= WORK ORDER =
Output exactly the lines from the line with "Quiet Calm of the LAGOS Bedroom (100, 1614)" through the end of the records below. Include nothing else.

= DATA EXCERPTS =
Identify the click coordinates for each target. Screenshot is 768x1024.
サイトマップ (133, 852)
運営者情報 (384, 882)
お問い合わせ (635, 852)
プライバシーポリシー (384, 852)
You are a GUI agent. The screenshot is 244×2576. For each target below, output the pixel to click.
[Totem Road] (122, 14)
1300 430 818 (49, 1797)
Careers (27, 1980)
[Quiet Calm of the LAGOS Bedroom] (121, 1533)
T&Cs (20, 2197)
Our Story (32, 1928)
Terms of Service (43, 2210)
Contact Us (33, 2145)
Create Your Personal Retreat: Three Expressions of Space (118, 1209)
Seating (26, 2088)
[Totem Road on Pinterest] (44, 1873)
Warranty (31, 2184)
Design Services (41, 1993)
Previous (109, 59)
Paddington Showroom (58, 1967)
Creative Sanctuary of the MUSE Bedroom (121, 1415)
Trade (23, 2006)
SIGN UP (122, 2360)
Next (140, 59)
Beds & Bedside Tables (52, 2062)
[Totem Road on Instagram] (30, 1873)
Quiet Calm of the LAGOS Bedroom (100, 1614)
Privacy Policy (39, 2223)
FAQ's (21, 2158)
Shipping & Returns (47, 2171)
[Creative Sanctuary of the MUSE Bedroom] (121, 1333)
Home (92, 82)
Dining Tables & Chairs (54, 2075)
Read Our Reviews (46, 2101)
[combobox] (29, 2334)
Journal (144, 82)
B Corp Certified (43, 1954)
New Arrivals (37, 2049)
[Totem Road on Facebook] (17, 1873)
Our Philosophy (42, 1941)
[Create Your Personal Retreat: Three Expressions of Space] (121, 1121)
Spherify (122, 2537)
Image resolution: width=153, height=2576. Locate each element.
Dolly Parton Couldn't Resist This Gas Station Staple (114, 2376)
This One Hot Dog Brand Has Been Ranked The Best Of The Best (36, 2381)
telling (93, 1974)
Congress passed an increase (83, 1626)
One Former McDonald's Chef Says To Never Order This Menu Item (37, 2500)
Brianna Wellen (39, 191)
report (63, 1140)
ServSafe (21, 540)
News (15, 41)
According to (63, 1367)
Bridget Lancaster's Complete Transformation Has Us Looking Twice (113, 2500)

= EXERCISE RESPONSE =
Quiet Calm of the LAGOS Bedroom (100, 1614)
Privacy Policy (39, 2223)
FAQ's (21, 2158)
Shipping & Returns (47, 2171)
[Creative Sanctuary of the MUSE Bedroom] (121, 1333)
Home (92, 82)
Dining Tables & Chairs (54, 2075)
Read Our Reviews (46, 2101)
[combobox] (29, 2334)
Journal (144, 82)
B Corp Certified (43, 1954)
New Arrivals (37, 2049)
[Totem Road on Facebook] (17, 1873)
Our Philosophy (42, 1941)
[Create Your Personal Retreat: Three Expressions of Space] (121, 1121)
Spherify (122, 2537)
Image resolution: width=153, height=2576. Locate each element.
Dolly Parton Couldn't Resist This Gas Station Staple (114, 2376)
This One Hot Dog Brand Has Been Ranked The Best Of The Best (36, 2381)
telling (93, 1974)
Congress passed an increase (83, 1626)
One Former McDonald's Chef Says To Never Order This Menu Item (37, 2500)
Brianna Wellen (39, 191)
report (63, 1140)
ServSafe (21, 540)
News (15, 41)
According to (63, 1367)
Bridget Lancaster's Complete Transformation Has Us Looking Twice (113, 2500)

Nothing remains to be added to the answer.